Another point that grasped at me was certain Twitter accounts that promoted messages of inclusion and awareness, ranging from suicide prevention and awareness, civil, animal and human rights, writing and blogging, entertainment news and countless others. It was refreshing to notice the variety of accounts. The content of such accounts gave me the thorough insight into the relatability and tone. Moreover, at times, the breadth of the influential content made me feel emotional, so much to the point, I felt breathless and teary. Whenever it comes to messages of hope, motivation, peace, love, awareness, and equality my heart throbs and yearns for more of it. There is no further argument to that. I can say that I will wholeheartedly miss this aspect, too, and I feel so awful — so ashamed for leaving such motivational and beautifully articulate creators. As facetious as this may sound, I do not blame several of them (Quote artists, LGBT pioneers, Spreading Love, Against Suicide, The Resistance and more) for their anger toward me. In all honesty, I permit their concerns and grievances if any arise to my departure; it is as if my separation could result in that way.

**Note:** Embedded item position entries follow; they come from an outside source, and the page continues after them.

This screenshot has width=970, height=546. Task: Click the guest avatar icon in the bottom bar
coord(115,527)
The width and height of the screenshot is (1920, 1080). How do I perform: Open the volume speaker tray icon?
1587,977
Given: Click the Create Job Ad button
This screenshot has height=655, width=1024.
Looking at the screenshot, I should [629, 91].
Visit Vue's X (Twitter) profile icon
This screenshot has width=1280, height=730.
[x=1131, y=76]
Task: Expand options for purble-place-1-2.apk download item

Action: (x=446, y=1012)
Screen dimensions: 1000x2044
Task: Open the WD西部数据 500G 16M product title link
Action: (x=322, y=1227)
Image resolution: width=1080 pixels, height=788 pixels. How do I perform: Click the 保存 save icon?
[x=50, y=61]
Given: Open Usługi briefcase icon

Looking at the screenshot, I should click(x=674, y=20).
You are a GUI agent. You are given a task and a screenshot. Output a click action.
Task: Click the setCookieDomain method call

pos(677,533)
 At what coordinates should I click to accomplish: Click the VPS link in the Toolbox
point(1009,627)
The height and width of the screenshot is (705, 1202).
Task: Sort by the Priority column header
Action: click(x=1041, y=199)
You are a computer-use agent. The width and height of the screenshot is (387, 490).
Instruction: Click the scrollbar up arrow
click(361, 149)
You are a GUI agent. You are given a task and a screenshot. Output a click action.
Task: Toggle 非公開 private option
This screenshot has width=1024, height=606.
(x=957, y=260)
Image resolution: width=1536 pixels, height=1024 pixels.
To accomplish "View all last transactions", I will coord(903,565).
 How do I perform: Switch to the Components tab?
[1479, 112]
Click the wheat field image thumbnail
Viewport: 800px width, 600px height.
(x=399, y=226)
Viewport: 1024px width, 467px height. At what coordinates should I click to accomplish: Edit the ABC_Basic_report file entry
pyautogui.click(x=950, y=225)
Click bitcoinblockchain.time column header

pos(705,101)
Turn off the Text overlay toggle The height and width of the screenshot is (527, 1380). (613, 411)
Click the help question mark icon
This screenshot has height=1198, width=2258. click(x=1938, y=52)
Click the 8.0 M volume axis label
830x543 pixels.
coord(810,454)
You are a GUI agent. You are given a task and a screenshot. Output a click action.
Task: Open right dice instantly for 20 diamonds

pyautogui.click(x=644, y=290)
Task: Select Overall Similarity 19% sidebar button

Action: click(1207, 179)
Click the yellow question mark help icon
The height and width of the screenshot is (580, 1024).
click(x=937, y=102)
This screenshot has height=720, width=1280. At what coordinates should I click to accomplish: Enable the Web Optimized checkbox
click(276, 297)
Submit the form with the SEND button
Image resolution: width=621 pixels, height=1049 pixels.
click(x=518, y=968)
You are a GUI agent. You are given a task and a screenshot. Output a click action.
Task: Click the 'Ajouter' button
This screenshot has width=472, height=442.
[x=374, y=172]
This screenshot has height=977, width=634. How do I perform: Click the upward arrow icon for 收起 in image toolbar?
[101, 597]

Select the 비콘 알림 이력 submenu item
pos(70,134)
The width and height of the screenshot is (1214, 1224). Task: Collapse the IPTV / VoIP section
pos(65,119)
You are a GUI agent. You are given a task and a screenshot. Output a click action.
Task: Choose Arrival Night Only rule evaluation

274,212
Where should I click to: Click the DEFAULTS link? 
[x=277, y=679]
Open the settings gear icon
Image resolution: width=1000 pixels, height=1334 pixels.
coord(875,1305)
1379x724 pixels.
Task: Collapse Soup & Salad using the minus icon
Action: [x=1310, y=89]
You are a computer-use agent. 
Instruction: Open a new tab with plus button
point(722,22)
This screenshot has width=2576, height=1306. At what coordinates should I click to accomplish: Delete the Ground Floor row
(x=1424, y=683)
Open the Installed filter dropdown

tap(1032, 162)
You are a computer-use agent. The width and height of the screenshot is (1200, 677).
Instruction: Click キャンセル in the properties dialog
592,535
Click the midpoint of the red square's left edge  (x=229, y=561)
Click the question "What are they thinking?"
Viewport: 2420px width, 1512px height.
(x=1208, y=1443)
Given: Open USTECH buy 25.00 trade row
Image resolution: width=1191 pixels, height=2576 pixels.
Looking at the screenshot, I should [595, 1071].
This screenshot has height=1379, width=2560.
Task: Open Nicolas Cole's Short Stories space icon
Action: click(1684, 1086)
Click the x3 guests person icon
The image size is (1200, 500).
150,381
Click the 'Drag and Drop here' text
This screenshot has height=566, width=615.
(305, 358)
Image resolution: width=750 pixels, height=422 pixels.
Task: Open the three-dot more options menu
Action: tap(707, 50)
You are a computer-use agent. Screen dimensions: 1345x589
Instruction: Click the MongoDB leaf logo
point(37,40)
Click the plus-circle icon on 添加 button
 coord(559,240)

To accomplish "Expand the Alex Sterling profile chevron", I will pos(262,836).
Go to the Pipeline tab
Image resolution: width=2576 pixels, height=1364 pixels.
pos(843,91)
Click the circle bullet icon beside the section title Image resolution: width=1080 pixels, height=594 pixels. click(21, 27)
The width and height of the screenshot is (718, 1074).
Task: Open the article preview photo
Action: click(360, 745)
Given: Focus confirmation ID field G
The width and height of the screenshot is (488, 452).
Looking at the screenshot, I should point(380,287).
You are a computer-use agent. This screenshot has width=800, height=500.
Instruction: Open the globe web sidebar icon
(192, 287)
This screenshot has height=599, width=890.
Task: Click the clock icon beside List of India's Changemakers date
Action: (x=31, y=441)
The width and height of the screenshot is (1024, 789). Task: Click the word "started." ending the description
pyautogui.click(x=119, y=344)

For the fact, that Twitter’s presence has struck many emotions in my mind, my mood and mentality was another reason I contemplated my bond on the social medium. As a person, who has yet to experience more hardships, I can empathize with how I let personal sabotage incite growing anxiety in my mind. For example, when I would reply to tweets about issues such as police brutality, child endangerment or philosophical quotes — and I saw a notification appear on my cell phone or tablet — my heart would palpitate so noticeably it felt like I had to breathe often to compose myself. Additionally, with the rhythmic heartbeats, I felt clamminess of my hands and armpits as well. These conditions seemed to prolong for me, even after I viewed, ignored or replied to a reply from someone. As frivolous as I sound right now, I do not want someone else to experience such a breathtaking anxiety; one that has affected me for several months before April 3 (Deactivation date). If all this makes me sound too vulnerable then it is so, and I admit to it.
In all, I know that my tenure on Twitter will be memorable. It was such a lovely round of tango — one that was ended abruptly. To be fair, I am uncertain whether this is temporary. Sadly, for now, I do not plan to return until Twitter reforms a structure that is not abetting any forms of oppression to society; it is unfair to those who are responsible for their actions and remain aware of respecting fellow users on the platform. For now, it seems definite at this time.